The worrying thing in looking at our peace process or public order in Northern Ireland is that, if four out of five are leaving school without the basic employability qualification, it does not augur well for the future of those boys in particular, the communities that they come from or society in general. So I looked at what is happening with youth unemployment. This year, in the labour force survey religion report, for the first time, the percentage of Protestant boys unemployed is higher than that of Catholics. You can see that working its way through the labour market. I have traced it through the numbers applying for and being given jobs. You can see that there has been significant improvement, and this is a long-term thing, for the Catholic population. That has unsettled unionism, as, if you see this as a zero-sum equation, a gain for one is a loss for the other. I do not see it that way, but I understand that it has had that effect.
Percentage terms are not the only reality. If we say that Protestant boys have the lowest level in percentage terms, that is not the same as saying that the greatest number of people leaving school without qualifications are from a Protestant background because, in that age cohort, there are, in fact, more Catholic boys. If you look at the raw numbers, the number of Catholic boys leaving school without that basic qualification was about 1,500 against 850 Protestant boys. It is significantly more — almost double. It is fair to say that when you look at the kind of disadvantage created by that in respect of accessing the labour market and in respect of social exclusion, it affects both communities, but, at this stage, you would have to have a particular concern for what is happening in communities of Protestant social disadvantage, particularly with young males. I will pause there to allow discussion on that point.
The Deputy Chairperson: It is one of the starkest findings in the report. I am keen to make sure that we have structure to the conversation. There are 10 key points. Do members have questions or comments at this stage? Is it possible, in your five- to 10-minute briefing, to make some brief comments about those 10 key points and then for us to come back? Perhaps at the start, you could explain exactly what the report is and its purpose. That would be helpful. Are members content with that approach?
Members indicated assent.
Dr Nolan: OK. The purpose of the report is to provide a sort of X-ray of society to see where the problems might occur. For example, we looked at the roots of last year's public order issues to see where the real problems lie. You can make a fairly safe generalisation: where you have inequalities and unemployment, you have the potential for such public disorder. It is not an inevitability and there are no iron laws, but, when you see youth unemployment above 20%, you know that the dial has moved into the red and you have to be concerned. When you see differentials built on the historical fault line between the two communities, you have to be concerned. The report says that we have structural problems that relate to the economy and access to labour markets. It states:
"Failure lies in wait for young working-class Protestant males".

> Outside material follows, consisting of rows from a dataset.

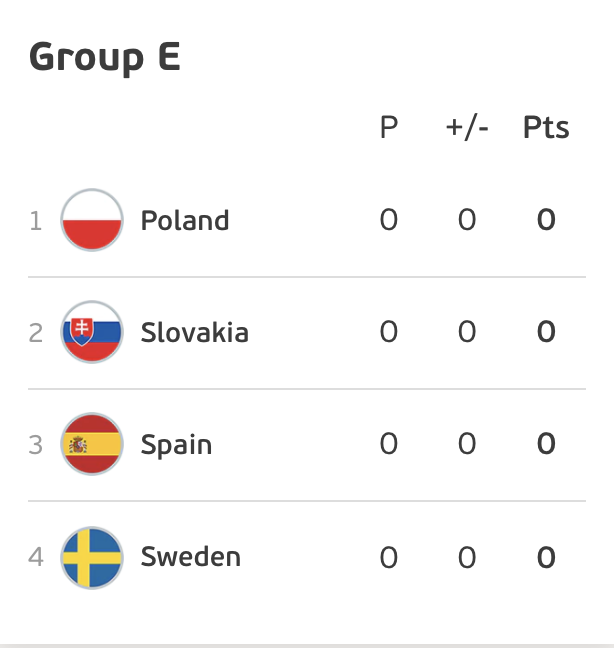Click Poland's matches played value
Viewport: 614px width, 648px height.
389,219
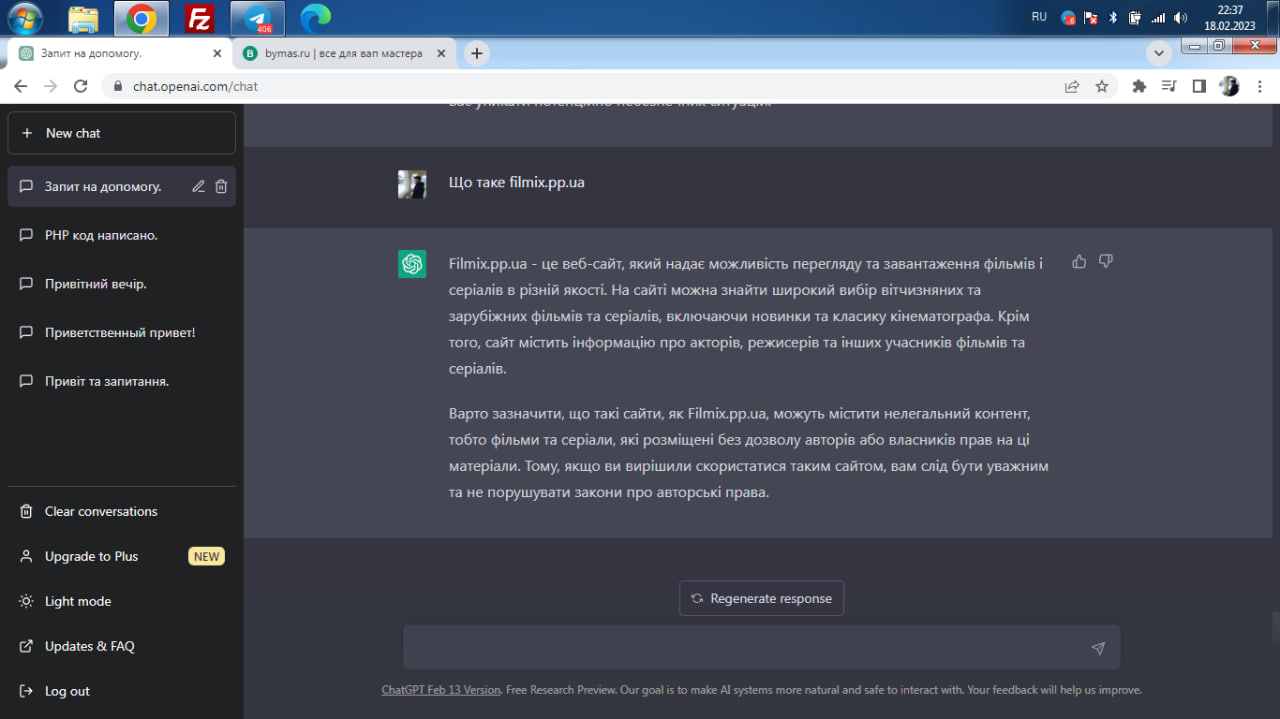1280x719 pixels.
Task: Open Chrome extensions puzzle icon
Action: pos(1138,87)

I re-emphasise that that does not mean that young working-class Catholic males are not also in danger of social exclusion. The problems that we have seen over the past year seem to show that the neuralgic point has been in loyalist areas, which seem to have shown the greatest sensitivity.
The public disorder has led to increased polarisation, although I do not want to exaggerate that. For example, the number rehoused under the Housing Executive's special purchase of evacuated dwellings (SPED) scheme — through intimidation — increased significantly last year from 300 to 400. 'The Guardian' newspaper made much of that, but if you look at that in the longer term, we get those fluctuations year on year. In fact, last year, the total number was less than in 2005 and 2006, so I would not want to make too much of that.

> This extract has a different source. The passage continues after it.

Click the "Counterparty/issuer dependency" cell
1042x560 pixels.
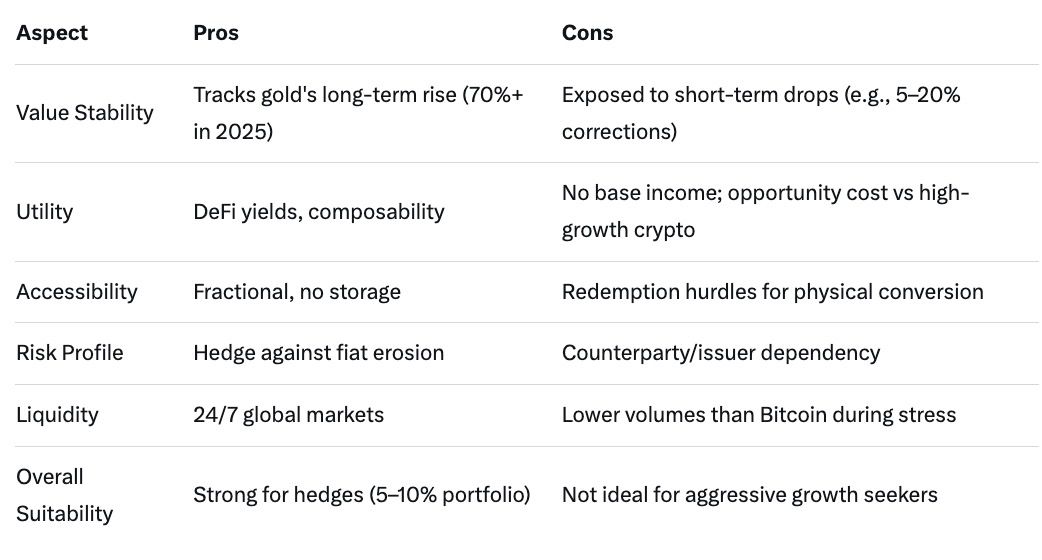coord(721,353)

There has been some evidence of harassment in the workplace, and cases have been brought to the attention of the Equality Commission. Again, however, if you see that in the longer-term perspective, it is nothing on the scale of the early 1990s when flags and emblems were taken out of the workplace. More positively, perhaps, the flags protests did not affect the workplace in any significant way. That is because people in Northern Ireland have come to accept the value of neutral or mixed workplaces and do not want to see them threatened. I present evidence that the reconciliation impulse remains fairly strong. We would have been aware of that in the Community Relations Council because we are aware of the amount of cross-community traffic and that there are has been no diminution of it.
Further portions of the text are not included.